*** Begin section ***

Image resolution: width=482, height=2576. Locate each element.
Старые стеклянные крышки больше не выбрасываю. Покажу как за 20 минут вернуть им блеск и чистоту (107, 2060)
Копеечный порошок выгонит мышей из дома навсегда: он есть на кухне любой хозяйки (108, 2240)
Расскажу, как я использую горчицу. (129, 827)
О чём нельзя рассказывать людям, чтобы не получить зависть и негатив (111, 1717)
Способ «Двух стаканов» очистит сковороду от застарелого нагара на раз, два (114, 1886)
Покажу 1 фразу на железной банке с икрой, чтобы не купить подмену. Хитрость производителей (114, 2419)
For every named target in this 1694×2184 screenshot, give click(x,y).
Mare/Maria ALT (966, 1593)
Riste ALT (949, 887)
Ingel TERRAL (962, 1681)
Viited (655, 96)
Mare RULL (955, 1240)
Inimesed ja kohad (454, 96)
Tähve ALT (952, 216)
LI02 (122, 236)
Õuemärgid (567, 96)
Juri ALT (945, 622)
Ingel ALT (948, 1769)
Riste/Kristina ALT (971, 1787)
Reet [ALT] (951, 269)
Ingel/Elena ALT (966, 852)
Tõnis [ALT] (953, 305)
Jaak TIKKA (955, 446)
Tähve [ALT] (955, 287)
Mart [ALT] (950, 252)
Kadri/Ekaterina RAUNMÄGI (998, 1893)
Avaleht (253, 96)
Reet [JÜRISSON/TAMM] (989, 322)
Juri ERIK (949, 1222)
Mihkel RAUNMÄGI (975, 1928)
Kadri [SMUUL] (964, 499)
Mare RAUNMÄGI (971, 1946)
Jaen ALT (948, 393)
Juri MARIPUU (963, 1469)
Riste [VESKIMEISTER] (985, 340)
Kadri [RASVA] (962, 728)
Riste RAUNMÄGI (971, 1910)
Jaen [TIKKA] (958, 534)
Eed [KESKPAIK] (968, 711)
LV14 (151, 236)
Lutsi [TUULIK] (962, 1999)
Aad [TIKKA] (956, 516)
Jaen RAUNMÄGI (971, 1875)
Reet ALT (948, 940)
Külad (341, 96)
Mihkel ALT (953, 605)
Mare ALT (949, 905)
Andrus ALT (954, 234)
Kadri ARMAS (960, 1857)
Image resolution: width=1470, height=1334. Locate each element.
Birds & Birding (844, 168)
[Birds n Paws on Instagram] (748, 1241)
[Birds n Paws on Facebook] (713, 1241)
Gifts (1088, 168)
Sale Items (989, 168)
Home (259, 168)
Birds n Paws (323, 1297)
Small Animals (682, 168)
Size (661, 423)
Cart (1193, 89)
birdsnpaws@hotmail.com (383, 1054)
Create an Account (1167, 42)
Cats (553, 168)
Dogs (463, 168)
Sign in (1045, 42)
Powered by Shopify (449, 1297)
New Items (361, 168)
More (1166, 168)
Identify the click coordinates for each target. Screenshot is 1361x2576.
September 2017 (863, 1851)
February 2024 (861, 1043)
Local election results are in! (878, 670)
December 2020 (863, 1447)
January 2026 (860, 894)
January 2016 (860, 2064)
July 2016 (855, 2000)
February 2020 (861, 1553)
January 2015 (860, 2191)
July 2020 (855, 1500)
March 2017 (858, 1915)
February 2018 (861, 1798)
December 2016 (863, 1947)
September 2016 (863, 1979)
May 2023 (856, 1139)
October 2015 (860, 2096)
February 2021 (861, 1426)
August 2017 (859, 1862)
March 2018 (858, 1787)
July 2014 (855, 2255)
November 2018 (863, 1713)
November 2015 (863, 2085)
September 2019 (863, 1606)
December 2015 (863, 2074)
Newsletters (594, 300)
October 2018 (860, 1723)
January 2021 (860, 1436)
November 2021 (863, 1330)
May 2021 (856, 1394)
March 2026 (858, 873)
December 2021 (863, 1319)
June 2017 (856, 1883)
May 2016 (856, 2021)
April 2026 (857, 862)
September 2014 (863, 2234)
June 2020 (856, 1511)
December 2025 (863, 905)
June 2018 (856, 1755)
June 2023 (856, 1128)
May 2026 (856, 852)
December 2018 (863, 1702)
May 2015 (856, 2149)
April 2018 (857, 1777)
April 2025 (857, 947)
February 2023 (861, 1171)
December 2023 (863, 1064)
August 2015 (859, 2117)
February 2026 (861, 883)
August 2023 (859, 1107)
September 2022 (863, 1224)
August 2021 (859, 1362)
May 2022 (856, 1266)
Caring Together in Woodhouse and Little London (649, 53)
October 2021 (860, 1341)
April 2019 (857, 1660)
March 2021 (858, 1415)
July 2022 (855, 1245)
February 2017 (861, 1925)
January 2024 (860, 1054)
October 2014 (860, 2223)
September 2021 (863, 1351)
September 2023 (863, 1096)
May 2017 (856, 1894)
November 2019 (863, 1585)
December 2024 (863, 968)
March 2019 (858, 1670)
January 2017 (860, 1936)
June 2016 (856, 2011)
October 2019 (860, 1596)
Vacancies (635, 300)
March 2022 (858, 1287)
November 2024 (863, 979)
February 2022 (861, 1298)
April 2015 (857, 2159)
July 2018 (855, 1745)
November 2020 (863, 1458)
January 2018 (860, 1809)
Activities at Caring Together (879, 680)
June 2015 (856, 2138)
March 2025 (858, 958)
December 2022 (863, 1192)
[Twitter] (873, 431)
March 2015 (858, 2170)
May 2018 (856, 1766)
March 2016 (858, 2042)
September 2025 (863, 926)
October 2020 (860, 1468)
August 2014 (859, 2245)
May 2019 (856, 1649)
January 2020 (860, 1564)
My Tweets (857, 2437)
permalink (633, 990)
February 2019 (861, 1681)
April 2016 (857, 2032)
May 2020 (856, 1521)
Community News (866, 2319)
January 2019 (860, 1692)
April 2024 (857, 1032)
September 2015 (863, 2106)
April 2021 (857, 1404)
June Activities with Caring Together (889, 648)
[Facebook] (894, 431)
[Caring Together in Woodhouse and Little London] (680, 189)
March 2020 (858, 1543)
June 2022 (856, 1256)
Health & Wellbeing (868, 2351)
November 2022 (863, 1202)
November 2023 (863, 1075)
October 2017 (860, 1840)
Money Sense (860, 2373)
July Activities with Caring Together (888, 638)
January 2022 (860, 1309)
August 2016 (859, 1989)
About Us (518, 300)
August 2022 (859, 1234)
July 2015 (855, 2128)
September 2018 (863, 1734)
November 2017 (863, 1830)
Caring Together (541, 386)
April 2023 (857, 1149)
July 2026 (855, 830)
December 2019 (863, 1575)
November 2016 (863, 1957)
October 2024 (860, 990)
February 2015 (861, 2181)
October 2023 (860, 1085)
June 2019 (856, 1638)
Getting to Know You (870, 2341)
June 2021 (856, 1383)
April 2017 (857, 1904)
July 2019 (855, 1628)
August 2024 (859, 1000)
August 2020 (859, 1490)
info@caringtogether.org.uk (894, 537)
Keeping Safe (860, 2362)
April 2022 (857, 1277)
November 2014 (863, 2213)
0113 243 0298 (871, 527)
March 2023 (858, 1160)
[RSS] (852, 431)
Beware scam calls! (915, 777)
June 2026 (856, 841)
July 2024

*** End section ***

## PROBLEM STATEMENT
Give back the opening line of the records above and every line after it, up to and including the one with "Старые стеклянные крышки", unchanged.

## ANSWER SPACE
Image resolution: width=482, height=2576. Locate each element.
Старые стеклянные крышки больше не выбрасываю. Покажу как за 20 минут вернуть им блеск и чистоту (107, 2060)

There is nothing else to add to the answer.